O SUS trouxe inúmeras conquistas ao Brasil, mas ele pode ser aprimorado para reduzir desigualdades. Há muita disparidade em termos de acesso a serviços e isso traz impactos na qualidade da saúde da população.

  • Em 2020, algumas notícias indicavam que o governo brasileiro estudava privatizar alguns serviços básicos relacionados ao SUS. Isso gerou uma onda de protestos e um movimento de valorização do sistema público de saúde. Como o sr. avalia esse tipo de reação?

Atun - Eu penso que é importantíssimo que os países sejam capazes de prover uma cobertura universal de saúde aos seus cidadãos. Se um Estado não consegue oferecer isso, ele precisa urgentemente repensar as suas prioridades. Saúde é um tema crítico não apenas quando pensamos em cada indivíduo, na comunidade ou no país inteiro. A saúde tem impacto direto na economia e no tecido social que dá coesão a um povo.

Em relação ao setor privado, a resposta depende de como esse potencial pode ser usado. Se o governo consegue se organizar e contratar empresas para prestar um serviço bom por um preço justo, isso é ok.

Se você analisar países como Holanda e Reino Unido, muitos serviços primários de saúde são terceirizados ou contratados de forma independente. Isso significa que aqueles profissionais da linha de frente não são empregados diretamente pelo Estado. Mas há um valor, um fundamento, uma ética por trás disso, que garante um serviço de alta qualidade.

  • O que a covid-19 pode nos ensinar sobre a importância de sistemas de saúde bem estruturados?

Atun - A pandemia nos traz lições muito valiosas. Nós já sabíamos antes dela que, de maneira geral, muitos sistemas de saúde não estavam se saindo bem. O que a covid-19 nos revelou foi a magnitude dessa baixa qualidade dos serviços prestados. Muitos sistemas não foram capazes de responder de forma ideal. É só olhar para os EUA ou o Brasil, que acumulam centenas de milhares de mortes.

E olha que mesmo países cujos sistemas de saúde são bem avaliados nos surpreenderam negativamente, como Espanha, Itália e França. Isso tem muitas consequências negativas para todos os indivíduos. Quantas pessoas não morreram de forma desnecessária?

Daqui para a frente, num cenário de crise financeira e desemprego generalizado, os sistemas de saúde terão uma missão ainda mais importante. Eles serão essenciais não apenas no campo da saúde, mas para a economia, a segurança e o próprio bem-estar social em todos os países.

  • Ao longo da pandemia, houve uma grande discussão sobre salvar vidas ou salvar empregos. A dicotomia saúde versus economia faz algum sentido?

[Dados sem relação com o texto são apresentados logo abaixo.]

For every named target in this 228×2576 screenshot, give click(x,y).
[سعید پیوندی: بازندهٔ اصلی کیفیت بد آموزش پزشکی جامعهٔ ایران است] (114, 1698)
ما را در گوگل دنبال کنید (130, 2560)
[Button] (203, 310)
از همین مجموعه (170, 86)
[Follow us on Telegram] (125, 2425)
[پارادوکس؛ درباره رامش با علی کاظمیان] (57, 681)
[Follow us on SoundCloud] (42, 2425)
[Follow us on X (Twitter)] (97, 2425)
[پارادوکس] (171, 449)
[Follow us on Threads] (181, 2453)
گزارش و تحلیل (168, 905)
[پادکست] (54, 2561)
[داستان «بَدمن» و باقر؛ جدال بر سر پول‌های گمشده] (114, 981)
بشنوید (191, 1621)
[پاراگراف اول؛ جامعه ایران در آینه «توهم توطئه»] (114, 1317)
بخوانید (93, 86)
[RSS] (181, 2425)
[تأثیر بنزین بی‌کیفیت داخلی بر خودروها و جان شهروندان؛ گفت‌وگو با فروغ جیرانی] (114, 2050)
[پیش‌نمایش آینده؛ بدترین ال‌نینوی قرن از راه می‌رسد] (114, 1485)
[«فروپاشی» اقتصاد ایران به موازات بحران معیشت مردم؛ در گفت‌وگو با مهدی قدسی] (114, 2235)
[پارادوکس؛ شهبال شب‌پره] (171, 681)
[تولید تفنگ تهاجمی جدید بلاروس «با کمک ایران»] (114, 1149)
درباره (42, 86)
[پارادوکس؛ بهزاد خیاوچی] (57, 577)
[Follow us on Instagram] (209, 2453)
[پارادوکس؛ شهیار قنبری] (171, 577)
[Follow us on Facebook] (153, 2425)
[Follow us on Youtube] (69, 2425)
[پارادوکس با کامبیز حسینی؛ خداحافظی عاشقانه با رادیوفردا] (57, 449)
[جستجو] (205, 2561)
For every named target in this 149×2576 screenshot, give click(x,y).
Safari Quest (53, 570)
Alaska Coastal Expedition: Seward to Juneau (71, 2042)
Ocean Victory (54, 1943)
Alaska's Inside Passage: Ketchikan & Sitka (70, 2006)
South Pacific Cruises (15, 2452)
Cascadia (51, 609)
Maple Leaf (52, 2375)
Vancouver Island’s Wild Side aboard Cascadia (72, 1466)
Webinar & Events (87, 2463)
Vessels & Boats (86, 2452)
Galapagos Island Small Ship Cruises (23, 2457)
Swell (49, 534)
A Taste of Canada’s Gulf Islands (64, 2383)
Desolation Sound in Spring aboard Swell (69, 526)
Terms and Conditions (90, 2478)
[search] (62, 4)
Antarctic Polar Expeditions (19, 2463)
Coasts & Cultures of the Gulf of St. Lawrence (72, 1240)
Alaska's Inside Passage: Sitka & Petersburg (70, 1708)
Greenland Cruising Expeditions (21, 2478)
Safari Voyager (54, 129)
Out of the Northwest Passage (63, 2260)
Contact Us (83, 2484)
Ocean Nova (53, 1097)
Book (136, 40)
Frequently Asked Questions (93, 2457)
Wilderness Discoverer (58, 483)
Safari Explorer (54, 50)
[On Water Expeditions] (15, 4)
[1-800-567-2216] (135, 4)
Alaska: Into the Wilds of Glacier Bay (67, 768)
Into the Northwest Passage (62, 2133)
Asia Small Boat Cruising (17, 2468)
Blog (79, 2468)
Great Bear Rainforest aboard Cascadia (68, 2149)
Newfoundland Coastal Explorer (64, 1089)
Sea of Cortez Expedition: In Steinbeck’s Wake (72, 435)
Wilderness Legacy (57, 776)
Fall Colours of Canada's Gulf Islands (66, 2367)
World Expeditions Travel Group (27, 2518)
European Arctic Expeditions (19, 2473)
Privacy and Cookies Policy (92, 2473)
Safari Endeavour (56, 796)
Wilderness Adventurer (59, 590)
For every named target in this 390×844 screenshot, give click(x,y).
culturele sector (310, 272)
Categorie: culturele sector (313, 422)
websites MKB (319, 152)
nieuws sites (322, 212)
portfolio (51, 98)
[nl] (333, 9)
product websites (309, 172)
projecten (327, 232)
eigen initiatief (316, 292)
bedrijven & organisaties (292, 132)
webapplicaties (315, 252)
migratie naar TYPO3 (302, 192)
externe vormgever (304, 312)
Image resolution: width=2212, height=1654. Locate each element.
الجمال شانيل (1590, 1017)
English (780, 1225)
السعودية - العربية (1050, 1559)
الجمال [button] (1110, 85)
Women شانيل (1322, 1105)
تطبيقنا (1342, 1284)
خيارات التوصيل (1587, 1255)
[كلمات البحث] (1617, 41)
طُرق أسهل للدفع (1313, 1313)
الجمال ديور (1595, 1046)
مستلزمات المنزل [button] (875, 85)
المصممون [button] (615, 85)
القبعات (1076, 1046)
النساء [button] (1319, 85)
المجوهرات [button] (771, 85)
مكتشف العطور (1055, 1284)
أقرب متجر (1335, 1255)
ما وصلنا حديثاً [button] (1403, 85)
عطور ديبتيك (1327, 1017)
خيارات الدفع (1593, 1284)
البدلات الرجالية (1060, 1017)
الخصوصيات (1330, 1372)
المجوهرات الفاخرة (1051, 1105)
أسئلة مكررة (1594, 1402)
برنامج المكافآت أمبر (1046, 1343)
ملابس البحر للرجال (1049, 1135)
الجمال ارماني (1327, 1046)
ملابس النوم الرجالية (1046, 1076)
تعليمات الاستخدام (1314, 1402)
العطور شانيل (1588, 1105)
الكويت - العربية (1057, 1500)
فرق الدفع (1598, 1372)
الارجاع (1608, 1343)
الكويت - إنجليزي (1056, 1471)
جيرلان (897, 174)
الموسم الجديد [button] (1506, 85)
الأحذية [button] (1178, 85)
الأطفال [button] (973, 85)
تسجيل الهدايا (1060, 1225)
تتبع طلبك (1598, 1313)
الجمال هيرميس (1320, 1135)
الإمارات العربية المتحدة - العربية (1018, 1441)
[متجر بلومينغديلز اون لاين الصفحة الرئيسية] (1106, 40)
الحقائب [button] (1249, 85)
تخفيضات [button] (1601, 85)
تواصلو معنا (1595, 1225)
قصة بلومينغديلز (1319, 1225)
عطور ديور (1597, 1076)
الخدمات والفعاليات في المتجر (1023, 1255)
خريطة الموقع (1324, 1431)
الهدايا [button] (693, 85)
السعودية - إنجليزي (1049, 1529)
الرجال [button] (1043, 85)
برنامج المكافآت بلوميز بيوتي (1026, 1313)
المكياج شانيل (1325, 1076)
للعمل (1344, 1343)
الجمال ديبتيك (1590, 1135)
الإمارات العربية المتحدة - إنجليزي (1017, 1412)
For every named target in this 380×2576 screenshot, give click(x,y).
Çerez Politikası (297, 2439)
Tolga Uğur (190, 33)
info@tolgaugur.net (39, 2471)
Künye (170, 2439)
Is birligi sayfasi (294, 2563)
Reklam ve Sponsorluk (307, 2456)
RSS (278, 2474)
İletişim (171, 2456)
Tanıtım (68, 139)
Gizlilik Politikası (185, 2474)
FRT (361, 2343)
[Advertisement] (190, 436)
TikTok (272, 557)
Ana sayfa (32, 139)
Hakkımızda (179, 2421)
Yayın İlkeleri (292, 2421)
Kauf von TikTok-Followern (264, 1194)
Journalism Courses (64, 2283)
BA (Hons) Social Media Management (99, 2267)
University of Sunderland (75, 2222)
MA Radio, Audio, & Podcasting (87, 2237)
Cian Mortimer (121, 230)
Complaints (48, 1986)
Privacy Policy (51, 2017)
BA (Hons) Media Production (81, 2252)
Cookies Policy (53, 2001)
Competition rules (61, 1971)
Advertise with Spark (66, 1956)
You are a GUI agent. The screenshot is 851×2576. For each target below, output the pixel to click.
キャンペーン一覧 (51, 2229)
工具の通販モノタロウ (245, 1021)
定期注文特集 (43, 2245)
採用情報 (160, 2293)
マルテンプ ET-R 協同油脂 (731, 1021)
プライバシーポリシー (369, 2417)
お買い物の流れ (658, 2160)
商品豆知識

Atun - Essa é uma falsa dicotomia, pois falamos de duas coisas inseparáveis. Se o sistema de saúde de um determinado país não é forte o suficiente, a população sofre, e a economia entra em crise. Isso gera mais estragos, pois abalos econômicos diminuem o suporte aos sistemas de saúde. A questão não é escolher um ou outro, mas lançar mão de políticas e estratégias capazes de proteger a saúde dos cidadãos, de maneira que a economia se recupere gradualmente.

Esse é um tema particularmente sério na América Latina, cujos países não possuem sistemas de saúde tão bem estruturados como em outras partes do mundo. Nessa região, há muitas pessoas que trabalham no mercado informal e precisam ter sua saúde protegida de alguma maneira.

  • Os países realizaram mudanças significativas em seus sistemas de saúde durante a pandemia?

Atun - Sim, nós tivemos excelentes exemplos disso. A Coreia do Sul apostou em soluções digitais, com análise de dados em tempo real e uso de celulares para aumentar a sua capacidade de testagem e rastreio de contatos de pessoas potencialmente contaminadas. Assim, esse país conseguiu colocar em prática políticas altamente efetivas de quarentena e isolamento social, de maneira a limitar a pandemia em seu território.

A Alemanha também deu uma ótima resposta na primeira onda da pandemia, com uma grande capacidade de usar seu sistema de saúde.

O que estamos vendo em outros lugares é cada vez mais o uso de soluções digitais, como a telemedicina e o acompanhamento remoto de pacientes. Essas mudanças importantes podem continuar a trazer benefícios e tornar os sistemas de saúde mais eficientes, mesmo quando essa pandemia acabar.